In absolute terms, MR2s represent the largest number of Chinese-owned or operated ships, while Panamaxes have the highest proportion (71%) of Chinese-linked units within their fleet – a figure reflecting the limited number of vessels built in or after 2006.
“Considering that the US is the main gasoline importer and diesel exporter in the Atlantic, it has by far the largest influence over the fortunes of MR2 tankers in the region,” analysts explained. “Therefore, if an MR2 cannot trade to the US due to port fees – and unless it is engaged in specific non-US business, such as transporting Russian refined products – there appears little economic incentive for such a ship to remain in the region,” BRS added.
Impact on trade routes
BRS cited ship-tracking data indicating 64 Chinese-linked ships have already left the Atlantic since early August. Analysts highlighted the departure of this Chinese-owned or operated tonnage has coincided with strengthening rates on the US Gulf Coast–Northwest Europe route.
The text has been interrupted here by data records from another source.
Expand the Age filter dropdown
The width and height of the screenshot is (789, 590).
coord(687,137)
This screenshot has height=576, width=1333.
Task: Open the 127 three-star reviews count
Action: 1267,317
However, BRS noted while the USTR measures may have influenced these movements, the total number of MR2s in the Atlantic has remained broadly stable, as Chinese-linked units have been replaced by non-Chinese-linked vessels.
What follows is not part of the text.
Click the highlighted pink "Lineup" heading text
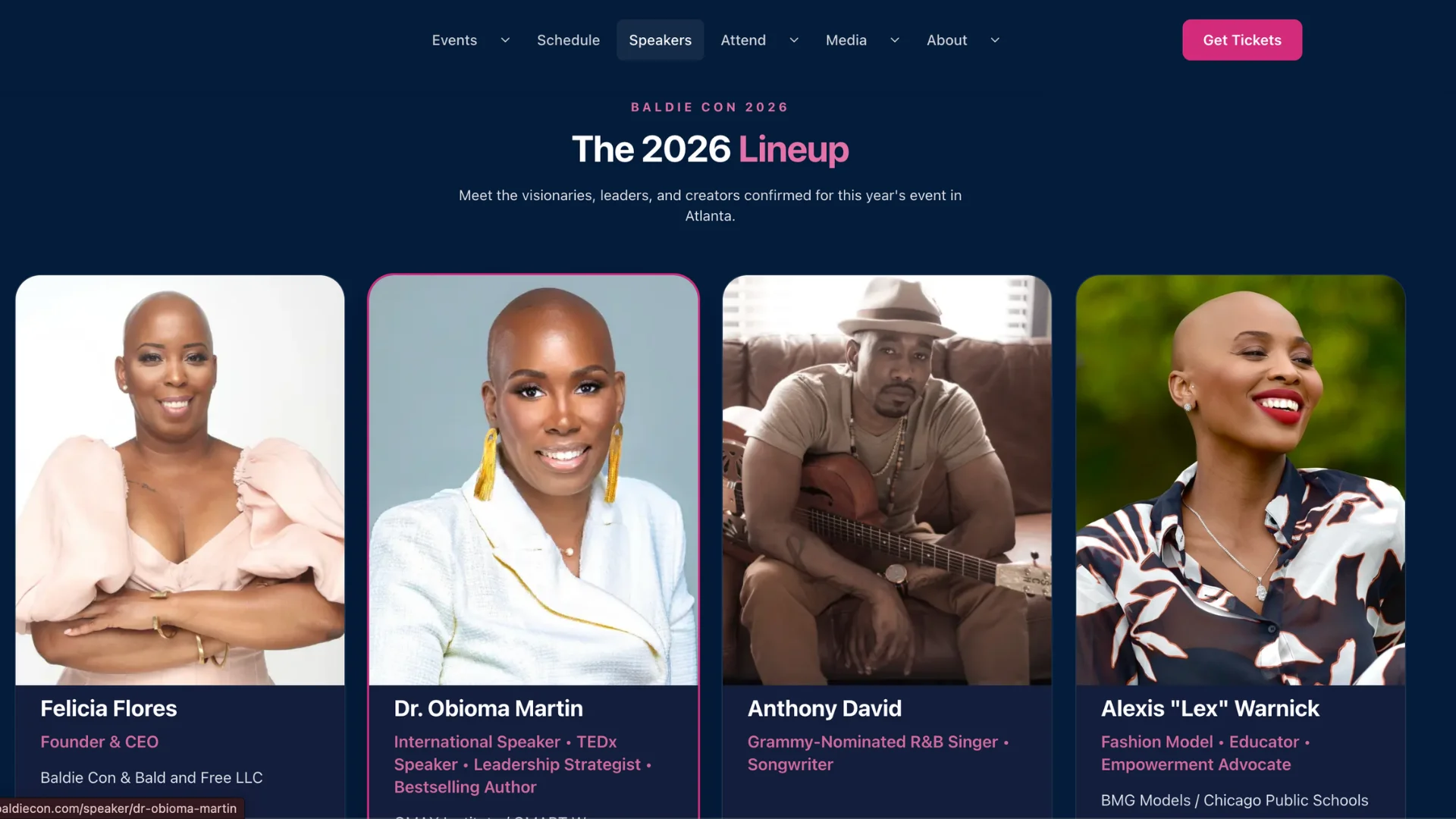[792, 149]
“Considering this backdrop, it will be interesting to see whether more non-Chinese ships arrive in the region over the coming weeks and months,” the report stated.
Analysts expect regional demand to remain firm through the winter, as Europe’s pull on US diesel is likely to stay strong amid low inventories. Volumes from India and Turkey are also expected to decline following the EU ban on diesel refined from Russian crude by third countries.
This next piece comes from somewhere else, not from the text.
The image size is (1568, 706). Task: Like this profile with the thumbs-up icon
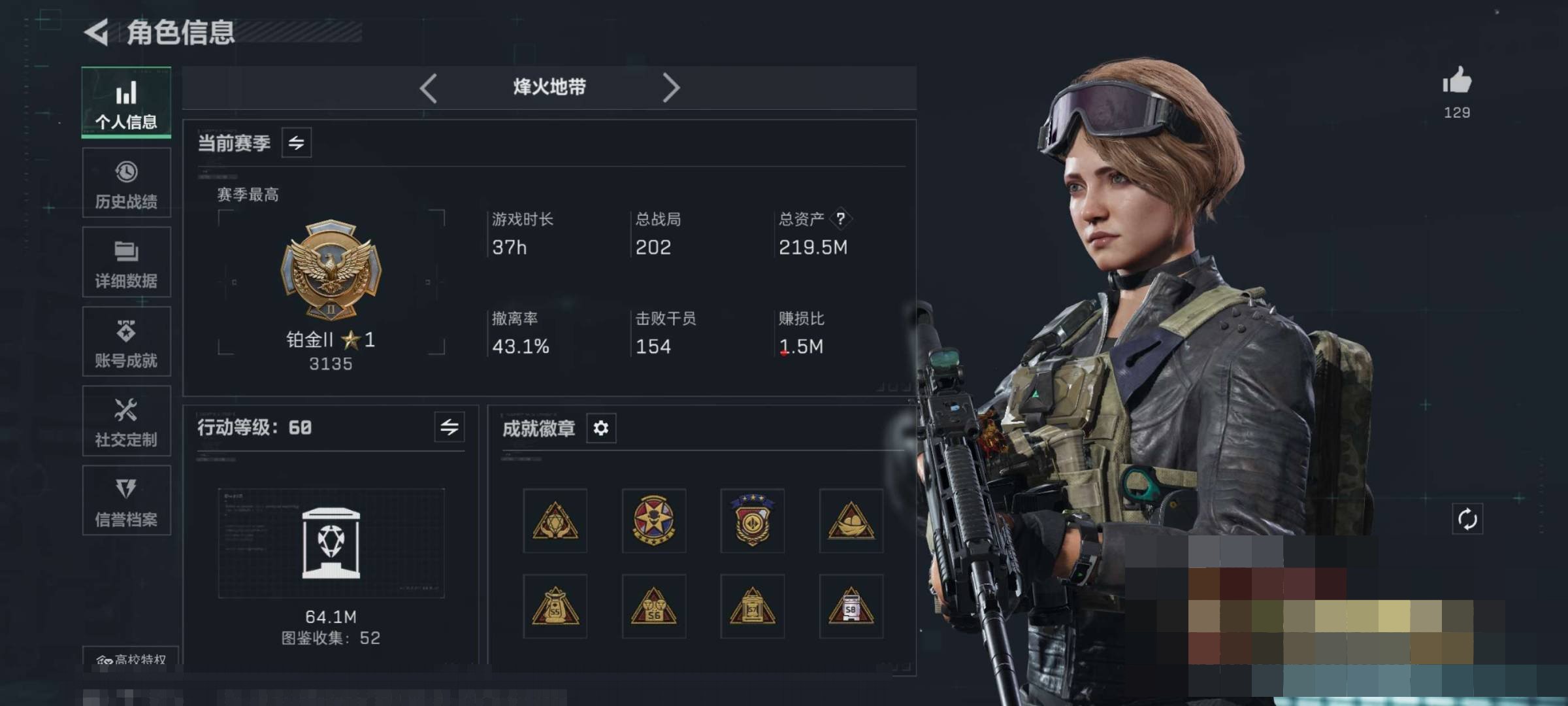click(1456, 81)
Limited impact on crude tankers
In contrast, BRS said most Chinese-owned and operated crude tankers are concentrated in the East rather than the West, suggesting limited exposure to the US market.
“Considering the exemptions for Chinese-built ships operated by non-Chinese companies, it appears that fees will not have a significant impact on US crude exports, as there should remain ample tonnage exempt from the charges to lift US crude,” the analysts noted.
“Furthermore, there should also be enough non-Chinese-built and non-Chinese-owned or operated tonnage available to carry the nearly 2.5M barrels a day of US crude imports,” BRS added.